I doubt it was a registered post. I did talk with EA on this issue and straightaway that asked me for additional 75 AUD for processing a duplicate. This is injustice really, is it my mistake that I haven't received the letter?

DM


----------



## anj1976 (Apr 24, 2008)

I can not comment on it being injustice, ACS doestn charge for a duplicate and i dont think u can do much about it.. end of the day u loose if u do not pay. do check with your post office..


----------



## Dolly (Feb 17, 2008)

As Anj said, check with your post office. If it's not being held there for whatever reason you really don't have any option but to pay for another copy. It sucks I know.

Dolly


----------



## Ozaspirant (Jun 27, 2009)

Hi singgineer, 

Firstly is there any way you can track your post using register post number ( I guess you have reg number) ??..secondly in google find out that how long it will take a register post to ship from Aus to your country , at last you just pay and get the new one and cherish the +ve results as good things comes at high price.

Thanks


----------



## singgineer (Apr 22, 2010)

Ozaspirant;

How can I track my document when I haven't been given any tracking number by Engineers Australia? As I mentioned earlier they sent it as " ORDINARY POST" and I doubt there is a tracking number against things posted ordinarily.

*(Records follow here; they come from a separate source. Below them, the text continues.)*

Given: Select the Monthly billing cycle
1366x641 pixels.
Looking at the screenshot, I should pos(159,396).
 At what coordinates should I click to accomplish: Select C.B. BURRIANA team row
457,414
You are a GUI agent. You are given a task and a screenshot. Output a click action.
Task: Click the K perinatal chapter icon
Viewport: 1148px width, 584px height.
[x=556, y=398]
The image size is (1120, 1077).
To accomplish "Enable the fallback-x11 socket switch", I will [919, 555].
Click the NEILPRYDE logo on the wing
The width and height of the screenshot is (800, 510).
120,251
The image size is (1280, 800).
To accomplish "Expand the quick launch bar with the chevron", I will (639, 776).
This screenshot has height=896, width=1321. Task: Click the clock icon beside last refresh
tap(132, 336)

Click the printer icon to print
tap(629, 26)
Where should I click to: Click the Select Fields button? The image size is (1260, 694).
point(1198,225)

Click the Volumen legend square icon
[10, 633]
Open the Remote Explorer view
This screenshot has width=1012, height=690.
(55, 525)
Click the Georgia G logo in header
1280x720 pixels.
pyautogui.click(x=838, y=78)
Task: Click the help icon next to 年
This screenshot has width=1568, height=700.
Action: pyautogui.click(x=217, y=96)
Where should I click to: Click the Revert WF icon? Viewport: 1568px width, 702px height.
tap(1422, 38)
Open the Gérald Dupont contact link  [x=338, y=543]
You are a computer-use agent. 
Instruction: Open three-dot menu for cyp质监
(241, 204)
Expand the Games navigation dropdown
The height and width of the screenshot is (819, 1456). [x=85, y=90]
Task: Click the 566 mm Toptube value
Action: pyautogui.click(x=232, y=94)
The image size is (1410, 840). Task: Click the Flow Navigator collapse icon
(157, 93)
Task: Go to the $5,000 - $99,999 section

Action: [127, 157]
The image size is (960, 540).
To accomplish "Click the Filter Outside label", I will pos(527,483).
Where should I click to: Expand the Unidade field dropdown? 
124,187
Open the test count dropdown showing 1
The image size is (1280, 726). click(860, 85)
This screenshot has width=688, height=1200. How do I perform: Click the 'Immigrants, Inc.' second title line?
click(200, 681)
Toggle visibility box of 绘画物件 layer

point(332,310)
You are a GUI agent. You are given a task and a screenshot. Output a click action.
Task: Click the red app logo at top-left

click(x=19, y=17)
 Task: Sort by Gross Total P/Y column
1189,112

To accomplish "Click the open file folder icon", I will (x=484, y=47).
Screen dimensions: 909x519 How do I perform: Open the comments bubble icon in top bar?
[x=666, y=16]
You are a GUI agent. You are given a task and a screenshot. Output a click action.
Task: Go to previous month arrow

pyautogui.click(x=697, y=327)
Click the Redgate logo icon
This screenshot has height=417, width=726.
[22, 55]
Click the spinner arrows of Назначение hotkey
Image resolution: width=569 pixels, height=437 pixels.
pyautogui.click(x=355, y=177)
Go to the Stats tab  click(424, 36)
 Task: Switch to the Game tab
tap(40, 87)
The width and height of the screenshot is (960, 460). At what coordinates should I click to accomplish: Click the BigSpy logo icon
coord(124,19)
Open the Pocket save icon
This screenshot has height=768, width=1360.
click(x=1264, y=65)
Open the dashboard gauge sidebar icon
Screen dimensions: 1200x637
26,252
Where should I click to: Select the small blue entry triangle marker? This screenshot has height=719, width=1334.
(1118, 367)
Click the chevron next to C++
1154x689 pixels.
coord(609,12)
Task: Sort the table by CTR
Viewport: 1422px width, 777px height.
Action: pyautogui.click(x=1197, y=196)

Do you think if I ask my post office about this all, they would be in a position to help me out without any tracking details?

DM





Ozaspirant said:


> Hi singgineer,
> 
> Firstly is there any way you can track your post using register post number ( I guess you have reg number) ??..secondly in google find out that how long it will take a register post to ship from Aus to your country , at last you just pay and get the new one and cherish the +ve results as good things comes at high price.
> 
> Thanks


----------



## pak (Aug 29, 2012)

Hi,
Today I have been able to arrange the pickup of my letter from EA through DHL. 
It proved to be a very difficult task even more than writing CDRs. I would like to share the process (excluding the unnecessary part obviously...)with others might be of help to someone.
Call DHL Australia 0061738457850 and ask them to arrange the pickup of letter. The will ask for the required info like address from where letter has to be picked, contact person name etc. and your details. Dont forget to give them your CID Number. 
Next they will generate a Consignment note and email it to you with a cc to EA. You have to fill this consignment note and send it back to EA (assessment officer). DHL will require the credit card info for the payment. once done with this the courier person will pickup the letter and dispatch it to the address provided by you. 
A little bit expensive but better than loosing the letter through ordinary post.


----------



## engsaqib (Jul 10, 2013)

pak said:


> Hi,
> Today I have been able to arrange the pickup of my letter from EA through DHL.
> It proved to be a very difficult task even more than writing CDRs. I would like to share the process (excluding the unnecessary part obviously...)with others might be of help to someone.
> Call DHL Australia 0061738457850 and ask them to arrange the pickup of letter. The will ask for the required info like address from where letter has to be picked, contact person name etc. and your details. Dont forget to give them your CID Number.
> ...


Hi,
Is duplicate letter re-issued with same date and signatory as the original one (File copy Not for submission to DIAC)?


----------